20 Nov 2009

Yes I am actually rubbish.

I haven't posted anything for over a month. This has put a serious dent in my plan for blogger domination. Bollocks.

There are a myriad of reasons as to why I've so unbelievably slack. Primarily due to my quite frankly laughable workload. But there is another, more personal, slightly less rational reason.

I've joined a rugby team.

For those of you who are unaware of the game of rugby allow me to explain:

Rugby is a sport played by a team of fifteen where an oval ball is carried. The only way to stop an opposing player who has the ball is to bodily tackle him. Preferably as hard as physically possible.

Now allow me (if you will) to place this into context. I weigh 11 1/2 stone (161 lb for those in the Land of Yank). I am hitting monolithic monsters who have the edge on a fully grown African elephant. Their mates call them 'Ripper'. They eat steel and drink only diesel. They laugh when they stub their toe. They think dwarf tossing is an Olympic sport. Hell, they think that the 'Terminator' films are documentaries. The only time they felt fear was when their girlfriend had her first orgasm.

Put simply I'm way out of my league.

But has that stopped me?

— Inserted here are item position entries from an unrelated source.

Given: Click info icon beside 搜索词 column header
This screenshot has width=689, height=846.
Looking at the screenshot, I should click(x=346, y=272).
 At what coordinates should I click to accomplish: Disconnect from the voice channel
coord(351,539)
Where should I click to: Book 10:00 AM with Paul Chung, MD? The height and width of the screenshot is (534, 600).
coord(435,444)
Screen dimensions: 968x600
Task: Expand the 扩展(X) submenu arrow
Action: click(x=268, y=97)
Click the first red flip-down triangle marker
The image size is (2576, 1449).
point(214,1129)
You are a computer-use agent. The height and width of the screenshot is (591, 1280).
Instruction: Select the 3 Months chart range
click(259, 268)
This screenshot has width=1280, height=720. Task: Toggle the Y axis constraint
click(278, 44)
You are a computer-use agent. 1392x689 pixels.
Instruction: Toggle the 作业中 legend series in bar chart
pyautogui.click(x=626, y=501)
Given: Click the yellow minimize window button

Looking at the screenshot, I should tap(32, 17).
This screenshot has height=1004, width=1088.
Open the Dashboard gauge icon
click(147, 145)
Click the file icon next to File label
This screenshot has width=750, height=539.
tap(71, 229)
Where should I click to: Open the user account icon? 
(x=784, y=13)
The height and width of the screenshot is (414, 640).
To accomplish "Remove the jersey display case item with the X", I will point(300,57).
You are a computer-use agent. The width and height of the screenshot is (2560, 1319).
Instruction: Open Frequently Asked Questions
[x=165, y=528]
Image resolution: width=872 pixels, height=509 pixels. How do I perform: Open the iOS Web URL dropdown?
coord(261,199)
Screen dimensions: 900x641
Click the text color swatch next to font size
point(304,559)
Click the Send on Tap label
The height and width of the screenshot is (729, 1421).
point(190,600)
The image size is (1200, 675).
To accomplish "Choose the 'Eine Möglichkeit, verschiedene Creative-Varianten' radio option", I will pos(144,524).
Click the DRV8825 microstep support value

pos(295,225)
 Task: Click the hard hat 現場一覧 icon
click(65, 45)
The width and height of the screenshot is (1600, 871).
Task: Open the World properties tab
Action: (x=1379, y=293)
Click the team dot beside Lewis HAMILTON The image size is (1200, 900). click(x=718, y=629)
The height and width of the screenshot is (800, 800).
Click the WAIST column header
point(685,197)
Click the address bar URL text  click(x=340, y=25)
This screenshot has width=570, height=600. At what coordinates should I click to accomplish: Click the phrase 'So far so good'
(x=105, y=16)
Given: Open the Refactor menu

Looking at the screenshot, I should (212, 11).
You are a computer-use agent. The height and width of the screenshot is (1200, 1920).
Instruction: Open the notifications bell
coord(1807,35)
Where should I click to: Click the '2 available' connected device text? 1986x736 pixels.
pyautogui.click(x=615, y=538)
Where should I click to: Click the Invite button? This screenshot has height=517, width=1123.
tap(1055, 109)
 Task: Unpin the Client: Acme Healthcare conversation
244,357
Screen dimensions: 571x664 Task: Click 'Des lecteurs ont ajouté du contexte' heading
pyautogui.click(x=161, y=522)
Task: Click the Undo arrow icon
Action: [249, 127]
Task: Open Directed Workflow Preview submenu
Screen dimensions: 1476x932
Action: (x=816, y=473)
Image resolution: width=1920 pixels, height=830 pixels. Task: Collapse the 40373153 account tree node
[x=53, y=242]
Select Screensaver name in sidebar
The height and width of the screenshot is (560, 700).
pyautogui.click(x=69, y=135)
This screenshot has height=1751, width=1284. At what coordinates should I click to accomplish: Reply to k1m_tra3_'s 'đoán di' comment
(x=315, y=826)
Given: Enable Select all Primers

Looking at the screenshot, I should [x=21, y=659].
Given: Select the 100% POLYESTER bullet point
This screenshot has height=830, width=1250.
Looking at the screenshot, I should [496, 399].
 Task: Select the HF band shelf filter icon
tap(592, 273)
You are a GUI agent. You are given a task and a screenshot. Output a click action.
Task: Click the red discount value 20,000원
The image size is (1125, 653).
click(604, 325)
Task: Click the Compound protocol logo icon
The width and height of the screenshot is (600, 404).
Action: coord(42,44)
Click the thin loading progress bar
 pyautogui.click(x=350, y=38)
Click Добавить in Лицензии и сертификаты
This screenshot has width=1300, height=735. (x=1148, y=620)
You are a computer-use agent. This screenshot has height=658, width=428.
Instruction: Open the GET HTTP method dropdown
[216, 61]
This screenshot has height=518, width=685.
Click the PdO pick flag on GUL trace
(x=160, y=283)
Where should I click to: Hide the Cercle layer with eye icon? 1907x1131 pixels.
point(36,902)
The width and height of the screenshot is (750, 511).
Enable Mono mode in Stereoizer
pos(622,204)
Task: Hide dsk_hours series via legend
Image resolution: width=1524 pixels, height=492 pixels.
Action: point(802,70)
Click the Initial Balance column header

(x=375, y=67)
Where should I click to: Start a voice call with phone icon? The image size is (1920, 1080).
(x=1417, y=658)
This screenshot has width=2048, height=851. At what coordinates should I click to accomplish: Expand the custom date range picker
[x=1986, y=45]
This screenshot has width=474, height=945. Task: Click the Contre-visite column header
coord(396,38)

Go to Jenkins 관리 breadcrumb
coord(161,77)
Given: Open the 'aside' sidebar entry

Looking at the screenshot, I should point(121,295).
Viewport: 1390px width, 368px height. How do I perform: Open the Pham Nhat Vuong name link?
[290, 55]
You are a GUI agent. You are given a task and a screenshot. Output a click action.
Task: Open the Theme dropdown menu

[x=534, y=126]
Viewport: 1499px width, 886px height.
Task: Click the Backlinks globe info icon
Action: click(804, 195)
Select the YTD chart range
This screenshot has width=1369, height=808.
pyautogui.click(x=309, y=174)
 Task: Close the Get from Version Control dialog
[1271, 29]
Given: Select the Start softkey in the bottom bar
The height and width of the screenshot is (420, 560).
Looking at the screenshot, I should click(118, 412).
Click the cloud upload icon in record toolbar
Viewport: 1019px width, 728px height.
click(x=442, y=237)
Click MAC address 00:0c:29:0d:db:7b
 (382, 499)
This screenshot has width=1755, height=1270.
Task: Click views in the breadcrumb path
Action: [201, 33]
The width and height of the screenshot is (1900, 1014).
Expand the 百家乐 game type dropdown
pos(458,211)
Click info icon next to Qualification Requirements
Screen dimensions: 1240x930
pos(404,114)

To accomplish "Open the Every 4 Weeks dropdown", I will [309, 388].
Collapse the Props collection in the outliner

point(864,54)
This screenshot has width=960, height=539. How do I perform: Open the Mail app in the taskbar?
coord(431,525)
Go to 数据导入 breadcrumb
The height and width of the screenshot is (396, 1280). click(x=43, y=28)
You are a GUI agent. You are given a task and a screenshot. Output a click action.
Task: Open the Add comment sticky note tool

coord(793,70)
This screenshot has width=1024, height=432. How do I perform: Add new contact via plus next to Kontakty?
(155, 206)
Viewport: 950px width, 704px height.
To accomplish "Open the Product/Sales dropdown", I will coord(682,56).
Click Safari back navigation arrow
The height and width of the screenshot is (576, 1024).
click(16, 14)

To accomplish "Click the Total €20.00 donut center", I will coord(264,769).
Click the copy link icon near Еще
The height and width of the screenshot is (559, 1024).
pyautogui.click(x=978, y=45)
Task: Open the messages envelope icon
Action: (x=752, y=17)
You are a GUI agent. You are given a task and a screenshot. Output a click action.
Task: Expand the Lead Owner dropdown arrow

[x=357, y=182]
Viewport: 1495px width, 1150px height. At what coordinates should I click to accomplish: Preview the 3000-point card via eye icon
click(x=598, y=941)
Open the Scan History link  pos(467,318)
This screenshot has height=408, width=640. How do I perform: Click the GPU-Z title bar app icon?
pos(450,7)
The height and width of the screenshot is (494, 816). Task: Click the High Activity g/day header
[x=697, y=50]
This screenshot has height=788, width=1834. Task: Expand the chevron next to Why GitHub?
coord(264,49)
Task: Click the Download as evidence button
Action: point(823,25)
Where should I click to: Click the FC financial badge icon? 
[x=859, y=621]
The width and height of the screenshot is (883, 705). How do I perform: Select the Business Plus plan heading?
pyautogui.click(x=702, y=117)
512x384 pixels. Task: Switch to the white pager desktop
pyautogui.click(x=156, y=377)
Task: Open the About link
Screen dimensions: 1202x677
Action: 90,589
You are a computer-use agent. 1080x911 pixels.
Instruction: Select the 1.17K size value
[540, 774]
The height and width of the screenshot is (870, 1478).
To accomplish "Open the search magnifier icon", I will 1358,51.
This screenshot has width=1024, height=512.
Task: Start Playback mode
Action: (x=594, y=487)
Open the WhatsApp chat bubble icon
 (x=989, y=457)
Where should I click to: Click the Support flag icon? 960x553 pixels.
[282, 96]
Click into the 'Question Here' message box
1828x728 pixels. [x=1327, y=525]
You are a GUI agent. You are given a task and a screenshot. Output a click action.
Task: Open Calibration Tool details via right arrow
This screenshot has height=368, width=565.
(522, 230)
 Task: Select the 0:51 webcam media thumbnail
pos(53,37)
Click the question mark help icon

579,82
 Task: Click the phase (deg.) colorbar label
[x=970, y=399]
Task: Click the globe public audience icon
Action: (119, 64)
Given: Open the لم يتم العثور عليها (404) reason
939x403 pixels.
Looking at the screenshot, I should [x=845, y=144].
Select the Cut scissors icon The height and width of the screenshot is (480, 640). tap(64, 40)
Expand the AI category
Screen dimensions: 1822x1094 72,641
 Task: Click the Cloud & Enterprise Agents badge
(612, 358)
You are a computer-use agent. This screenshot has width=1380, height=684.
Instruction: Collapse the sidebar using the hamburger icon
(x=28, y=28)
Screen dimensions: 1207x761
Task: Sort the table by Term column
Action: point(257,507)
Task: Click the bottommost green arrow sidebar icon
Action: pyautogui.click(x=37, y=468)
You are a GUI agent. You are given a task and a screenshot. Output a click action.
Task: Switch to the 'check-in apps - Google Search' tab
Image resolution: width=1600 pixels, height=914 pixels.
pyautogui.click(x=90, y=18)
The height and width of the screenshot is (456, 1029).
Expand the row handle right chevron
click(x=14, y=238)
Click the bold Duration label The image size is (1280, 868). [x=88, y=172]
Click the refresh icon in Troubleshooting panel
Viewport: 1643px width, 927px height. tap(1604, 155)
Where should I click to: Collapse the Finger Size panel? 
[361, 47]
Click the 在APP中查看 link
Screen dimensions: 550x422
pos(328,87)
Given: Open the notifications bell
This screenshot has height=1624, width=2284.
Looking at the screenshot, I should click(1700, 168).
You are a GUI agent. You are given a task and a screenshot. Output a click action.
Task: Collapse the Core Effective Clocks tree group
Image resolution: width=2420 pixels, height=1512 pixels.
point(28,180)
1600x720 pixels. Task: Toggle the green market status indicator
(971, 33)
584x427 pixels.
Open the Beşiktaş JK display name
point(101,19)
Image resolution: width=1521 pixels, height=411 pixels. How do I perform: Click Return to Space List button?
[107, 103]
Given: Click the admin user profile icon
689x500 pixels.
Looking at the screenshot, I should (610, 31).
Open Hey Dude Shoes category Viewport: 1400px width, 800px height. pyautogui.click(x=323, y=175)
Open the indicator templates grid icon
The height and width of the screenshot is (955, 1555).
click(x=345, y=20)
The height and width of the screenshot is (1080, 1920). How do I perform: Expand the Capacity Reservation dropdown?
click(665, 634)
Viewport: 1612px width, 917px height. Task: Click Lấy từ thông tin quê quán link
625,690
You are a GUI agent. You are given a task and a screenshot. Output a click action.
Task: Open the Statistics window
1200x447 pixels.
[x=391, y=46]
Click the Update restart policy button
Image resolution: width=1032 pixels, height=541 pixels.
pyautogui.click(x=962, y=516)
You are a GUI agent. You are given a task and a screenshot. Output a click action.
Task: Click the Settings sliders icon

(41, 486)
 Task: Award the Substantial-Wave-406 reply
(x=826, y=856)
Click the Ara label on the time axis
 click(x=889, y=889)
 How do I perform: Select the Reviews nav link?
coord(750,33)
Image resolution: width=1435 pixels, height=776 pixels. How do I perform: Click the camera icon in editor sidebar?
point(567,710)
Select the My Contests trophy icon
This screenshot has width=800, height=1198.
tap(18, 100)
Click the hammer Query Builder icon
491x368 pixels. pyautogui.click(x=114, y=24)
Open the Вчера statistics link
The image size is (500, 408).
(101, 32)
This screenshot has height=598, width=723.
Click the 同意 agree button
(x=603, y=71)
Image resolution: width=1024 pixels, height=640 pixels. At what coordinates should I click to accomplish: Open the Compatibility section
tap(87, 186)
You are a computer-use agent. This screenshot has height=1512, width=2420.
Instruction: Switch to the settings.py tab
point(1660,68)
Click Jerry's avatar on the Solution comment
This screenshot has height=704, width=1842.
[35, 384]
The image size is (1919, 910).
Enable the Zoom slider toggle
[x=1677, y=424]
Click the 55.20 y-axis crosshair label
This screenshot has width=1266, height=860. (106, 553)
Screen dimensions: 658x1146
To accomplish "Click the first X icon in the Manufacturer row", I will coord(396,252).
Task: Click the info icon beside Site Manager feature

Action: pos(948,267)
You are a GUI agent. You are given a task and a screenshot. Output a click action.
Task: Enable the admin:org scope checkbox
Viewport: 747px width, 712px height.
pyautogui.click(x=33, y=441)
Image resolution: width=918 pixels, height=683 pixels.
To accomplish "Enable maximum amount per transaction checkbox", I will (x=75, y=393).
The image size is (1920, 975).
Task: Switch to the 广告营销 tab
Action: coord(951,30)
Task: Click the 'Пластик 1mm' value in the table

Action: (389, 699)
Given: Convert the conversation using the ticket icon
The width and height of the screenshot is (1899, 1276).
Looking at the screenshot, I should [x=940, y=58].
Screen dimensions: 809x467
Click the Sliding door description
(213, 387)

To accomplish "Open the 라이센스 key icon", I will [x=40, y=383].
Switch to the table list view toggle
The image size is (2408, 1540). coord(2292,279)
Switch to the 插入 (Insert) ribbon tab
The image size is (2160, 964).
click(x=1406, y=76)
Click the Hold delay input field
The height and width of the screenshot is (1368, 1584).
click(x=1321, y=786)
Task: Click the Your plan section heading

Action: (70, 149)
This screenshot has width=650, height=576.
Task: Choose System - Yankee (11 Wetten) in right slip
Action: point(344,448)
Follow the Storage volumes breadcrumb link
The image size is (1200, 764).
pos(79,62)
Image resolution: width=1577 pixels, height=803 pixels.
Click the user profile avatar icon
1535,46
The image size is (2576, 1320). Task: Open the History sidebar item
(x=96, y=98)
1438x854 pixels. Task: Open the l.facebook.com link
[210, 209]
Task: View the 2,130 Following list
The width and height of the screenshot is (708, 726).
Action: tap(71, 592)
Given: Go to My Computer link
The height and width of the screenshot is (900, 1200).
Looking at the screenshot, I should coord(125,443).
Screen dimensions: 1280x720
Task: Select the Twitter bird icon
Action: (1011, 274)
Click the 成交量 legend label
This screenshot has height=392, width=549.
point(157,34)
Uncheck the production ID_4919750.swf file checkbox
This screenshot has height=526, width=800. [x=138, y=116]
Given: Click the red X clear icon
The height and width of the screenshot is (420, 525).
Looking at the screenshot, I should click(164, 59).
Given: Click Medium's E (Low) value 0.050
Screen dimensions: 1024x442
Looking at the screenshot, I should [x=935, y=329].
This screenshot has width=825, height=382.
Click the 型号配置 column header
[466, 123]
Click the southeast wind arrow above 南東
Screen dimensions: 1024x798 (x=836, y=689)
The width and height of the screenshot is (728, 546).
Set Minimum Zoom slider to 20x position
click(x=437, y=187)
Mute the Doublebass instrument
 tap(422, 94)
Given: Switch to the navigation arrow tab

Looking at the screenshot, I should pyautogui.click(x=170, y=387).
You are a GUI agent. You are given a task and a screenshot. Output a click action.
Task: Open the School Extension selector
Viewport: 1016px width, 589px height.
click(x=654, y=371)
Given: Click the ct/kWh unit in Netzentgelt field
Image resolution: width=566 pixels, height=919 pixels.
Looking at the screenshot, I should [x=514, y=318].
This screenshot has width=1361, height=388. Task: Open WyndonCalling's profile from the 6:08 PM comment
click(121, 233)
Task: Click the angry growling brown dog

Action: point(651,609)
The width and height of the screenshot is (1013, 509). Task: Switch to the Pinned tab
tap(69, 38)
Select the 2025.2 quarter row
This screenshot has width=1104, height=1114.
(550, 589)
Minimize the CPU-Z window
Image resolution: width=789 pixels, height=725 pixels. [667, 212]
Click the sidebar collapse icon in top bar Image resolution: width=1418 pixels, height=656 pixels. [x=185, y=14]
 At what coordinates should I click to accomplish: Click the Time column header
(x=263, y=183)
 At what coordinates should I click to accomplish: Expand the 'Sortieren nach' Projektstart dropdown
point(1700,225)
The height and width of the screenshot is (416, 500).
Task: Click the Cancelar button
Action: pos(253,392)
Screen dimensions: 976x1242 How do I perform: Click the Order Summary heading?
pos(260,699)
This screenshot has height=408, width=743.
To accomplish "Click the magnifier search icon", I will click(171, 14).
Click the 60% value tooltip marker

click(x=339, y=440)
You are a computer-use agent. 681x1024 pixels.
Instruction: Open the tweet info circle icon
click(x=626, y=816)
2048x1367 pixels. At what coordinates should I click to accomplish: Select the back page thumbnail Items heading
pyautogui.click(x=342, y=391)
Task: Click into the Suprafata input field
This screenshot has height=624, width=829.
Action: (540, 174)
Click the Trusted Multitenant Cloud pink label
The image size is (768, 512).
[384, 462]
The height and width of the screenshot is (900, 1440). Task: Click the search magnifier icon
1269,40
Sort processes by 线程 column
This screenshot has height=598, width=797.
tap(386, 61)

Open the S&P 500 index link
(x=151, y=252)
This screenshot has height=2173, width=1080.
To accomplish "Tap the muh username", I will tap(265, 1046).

No. No it fucking hasn't.

There are several reasons for this. Firstly, there is nothing that compares to being part of a team. Secondly, pain is merely an excuse to have a lie down. Thirdly, there is quite a lot to be said for absolutely nobbing a truck of a prop.

So despite my obvious lack of physical presence I am having a great time. If you've never played rugby and fancy it there is no doubt a team near you. Go along to a training session. Go on. You'll like it. I promise.